- LISTED ENTRIES -

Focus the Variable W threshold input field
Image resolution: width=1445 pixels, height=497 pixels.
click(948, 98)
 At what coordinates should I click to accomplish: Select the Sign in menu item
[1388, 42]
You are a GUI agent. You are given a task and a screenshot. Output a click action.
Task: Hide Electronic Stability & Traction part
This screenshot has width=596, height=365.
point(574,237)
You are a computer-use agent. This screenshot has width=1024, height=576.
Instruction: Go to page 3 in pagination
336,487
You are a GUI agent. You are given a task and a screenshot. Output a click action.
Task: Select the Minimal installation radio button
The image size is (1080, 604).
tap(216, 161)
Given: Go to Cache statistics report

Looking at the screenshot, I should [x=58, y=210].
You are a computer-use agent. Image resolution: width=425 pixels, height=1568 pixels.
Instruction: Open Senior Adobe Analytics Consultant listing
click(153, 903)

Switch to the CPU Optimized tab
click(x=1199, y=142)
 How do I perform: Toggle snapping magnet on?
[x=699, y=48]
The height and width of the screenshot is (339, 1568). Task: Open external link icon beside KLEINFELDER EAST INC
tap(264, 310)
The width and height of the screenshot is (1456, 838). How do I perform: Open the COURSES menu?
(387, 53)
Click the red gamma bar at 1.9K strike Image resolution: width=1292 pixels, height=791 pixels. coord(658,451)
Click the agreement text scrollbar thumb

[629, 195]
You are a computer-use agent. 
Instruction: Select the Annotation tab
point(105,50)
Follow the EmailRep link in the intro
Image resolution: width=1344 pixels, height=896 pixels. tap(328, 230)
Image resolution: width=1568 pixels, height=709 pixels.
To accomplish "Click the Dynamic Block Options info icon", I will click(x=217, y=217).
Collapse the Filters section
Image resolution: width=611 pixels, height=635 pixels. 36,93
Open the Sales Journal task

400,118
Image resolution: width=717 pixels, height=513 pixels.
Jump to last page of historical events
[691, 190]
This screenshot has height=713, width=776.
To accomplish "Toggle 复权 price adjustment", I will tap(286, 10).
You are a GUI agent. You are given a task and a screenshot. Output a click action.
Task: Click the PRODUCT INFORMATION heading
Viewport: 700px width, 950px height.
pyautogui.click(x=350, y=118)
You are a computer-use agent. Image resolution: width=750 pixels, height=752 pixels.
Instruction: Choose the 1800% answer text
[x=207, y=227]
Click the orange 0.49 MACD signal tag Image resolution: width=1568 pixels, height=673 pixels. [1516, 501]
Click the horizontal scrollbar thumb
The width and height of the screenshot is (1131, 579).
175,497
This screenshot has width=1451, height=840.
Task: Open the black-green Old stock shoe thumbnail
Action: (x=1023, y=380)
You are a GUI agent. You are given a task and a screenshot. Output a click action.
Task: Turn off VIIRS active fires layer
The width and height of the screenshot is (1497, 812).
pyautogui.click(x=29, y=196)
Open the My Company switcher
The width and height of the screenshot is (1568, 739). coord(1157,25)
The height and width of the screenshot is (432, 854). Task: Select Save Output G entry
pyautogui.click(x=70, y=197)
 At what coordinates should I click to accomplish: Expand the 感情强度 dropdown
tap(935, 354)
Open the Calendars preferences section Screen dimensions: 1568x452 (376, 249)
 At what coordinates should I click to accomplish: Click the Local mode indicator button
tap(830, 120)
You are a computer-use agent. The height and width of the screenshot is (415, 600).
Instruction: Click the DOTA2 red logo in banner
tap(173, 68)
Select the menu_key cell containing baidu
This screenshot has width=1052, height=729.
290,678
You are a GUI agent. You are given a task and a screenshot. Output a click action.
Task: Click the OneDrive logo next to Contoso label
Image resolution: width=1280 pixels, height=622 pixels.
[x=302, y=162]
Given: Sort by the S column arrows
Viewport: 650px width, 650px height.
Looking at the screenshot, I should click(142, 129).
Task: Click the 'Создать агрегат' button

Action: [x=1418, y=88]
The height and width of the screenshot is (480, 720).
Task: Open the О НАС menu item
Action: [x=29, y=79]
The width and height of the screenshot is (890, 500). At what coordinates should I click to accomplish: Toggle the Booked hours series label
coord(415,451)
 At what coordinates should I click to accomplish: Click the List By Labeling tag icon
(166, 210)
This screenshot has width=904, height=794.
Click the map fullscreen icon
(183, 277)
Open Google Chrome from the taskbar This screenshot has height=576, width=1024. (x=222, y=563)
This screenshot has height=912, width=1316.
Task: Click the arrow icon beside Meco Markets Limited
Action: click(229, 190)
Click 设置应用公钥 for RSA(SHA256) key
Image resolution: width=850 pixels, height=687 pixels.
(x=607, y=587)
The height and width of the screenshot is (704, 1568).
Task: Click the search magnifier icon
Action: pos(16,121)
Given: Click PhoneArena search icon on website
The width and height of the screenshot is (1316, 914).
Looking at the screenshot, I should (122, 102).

- WHAT TO DO -
Return all of the data exactly as it reads.

- SOLUTION FOR THIS TASK -
Focus the Variable W threshold input field
Image resolution: width=1445 pixels, height=497 pixels.
click(948, 98)
 At what coordinates should I click to accomplish: Select the Sign in menu item
[1388, 42]
You are a GUI agent. You are given a task and a screenshot. Output a click action.
Task: Hide Electronic Stability & Traction part
This screenshot has width=596, height=365.
point(574,237)
You are a computer-use agent. This screenshot has width=1024, height=576.
Instruction: Go to page 3 in pagination
336,487
You are a GUI agent. You are given a task and a screenshot. Output a click action.
Task: Select the Minimal installation radio button
The image size is (1080, 604).
tap(216, 161)
Given: Go to Cache statistics report

Looking at the screenshot, I should [x=58, y=210].
You are a computer-use agent. Image resolution: width=425 pixels, height=1568 pixels.
Instruction: Open Senior Adobe Analytics Consultant listing
click(153, 903)

Switch to the CPU Optimized tab
click(x=1199, y=142)
 How do I perform: Toggle snapping magnet on?
[x=699, y=48]
The height and width of the screenshot is (339, 1568). Task: Open external link icon beside KLEINFELDER EAST INC
tap(264, 310)
The width and height of the screenshot is (1456, 838). How do I perform: Open the COURSES menu?
(387, 53)
Click the red gamma bar at 1.9K strike Image resolution: width=1292 pixels, height=791 pixels. coord(658,451)
Click the agreement text scrollbar thumb

[629, 195]
You are a computer-use agent. 
Instruction: Select the Annotation tab
point(105,50)
Follow the EmailRep link in the intro
Image resolution: width=1344 pixels, height=896 pixels. tap(328, 230)
Image resolution: width=1568 pixels, height=709 pixels.
To accomplish "Click the Dynamic Block Options info icon", I will click(x=217, y=217).
Collapse the Filters section
Image resolution: width=611 pixels, height=635 pixels. 36,93
Open the Sales Journal task

400,118
Image resolution: width=717 pixels, height=513 pixels.
Jump to last page of historical events
[691, 190]
This screenshot has height=713, width=776.
To accomplish "Toggle 复权 price adjustment", I will tap(286, 10).
You are a GUI agent. You are given a task and a screenshot. Output a click action.
Task: Click the PRODUCT INFORMATION heading
Viewport: 700px width, 950px height.
pyautogui.click(x=350, y=118)
You are a computer-use agent. Image resolution: width=750 pixels, height=752 pixels.
Instruction: Choose the 1800% answer text
[x=207, y=227]
Click the orange 0.49 MACD signal tag Image resolution: width=1568 pixels, height=673 pixels. [1516, 501]
Click the horizontal scrollbar thumb
The width and height of the screenshot is (1131, 579).
175,497
This screenshot has width=1451, height=840.
Task: Open the black-green Old stock shoe thumbnail
Action: (x=1023, y=380)
You are a GUI agent. You are given a task and a screenshot. Output a click action.
Task: Turn off VIIRS active fires layer
The width and height of the screenshot is (1497, 812).
pyautogui.click(x=29, y=196)
Open the My Company switcher
The width and height of the screenshot is (1568, 739). coord(1157,25)
The height and width of the screenshot is (432, 854). Task: Select Save Output G entry
pyautogui.click(x=70, y=197)
 At what coordinates should I click to accomplish: Expand the 感情强度 dropdown
tap(935, 354)
Open the Calendars preferences section Screen dimensions: 1568x452 (376, 249)
 At what coordinates should I click to accomplish: Click the Local mode indicator button
tap(830, 120)
You are a computer-use agent. The height and width of the screenshot is (415, 600).
Instruction: Click the DOTA2 red logo in banner
tap(173, 68)
Select the menu_key cell containing baidu
This screenshot has width=1052, height=729.
290,678
You are a GUI agent. You are given a task and a screenshot. Output a click action.
Task: Click the OneDrive logo next to Contoso label
Image resolution: width=1280 pixels, height=622 pixels.
[x=302, y=162]
Given: Sort by the S column arrows
Viewport: 650px width, 650px height.
Looking at the screenshot, I should click(142, 129).
Task: Click the 'Создать агрегат' button

Action: [x=1418, y=88]
The height and width of the screenshot is (480, 720).
Task: Open the О НАС menu item
Action: [x=29, y=79]
The width and height of the screenshot is (890, 500). At what coordinates should I click to accomplish: Toggle the Booked hours series label
coord(415,451)
 At what coordinates should I click to accomplish: Click the List By Labeling tag icon
(166, 210)
This screenshot has width=904, height=794.
Click the map fullscreen icon
(183, 277)
Open Google Chrome from the taskbar This screenshot has height=576, width=1024. (x=222, y=563)
This screenshot has height=912, width=1316.
Task: Click the arrow icon beside Meco Markets Limited
Action: click(229, 190)
Click 设置应用公钥 for RSA(SHA256) key
Image resolution: width=850 pixels, height=687 pixels.
(x=607, y=587)
The height and width of the screenshot is (704, 1568).
Task: Click the search magnifier icon
Action: pos(16,121)
Given: Click PhoneArena search icon on website
The width and height of the screenshot is (1316, 914).
Looking at the screenshot, I should (122, 102).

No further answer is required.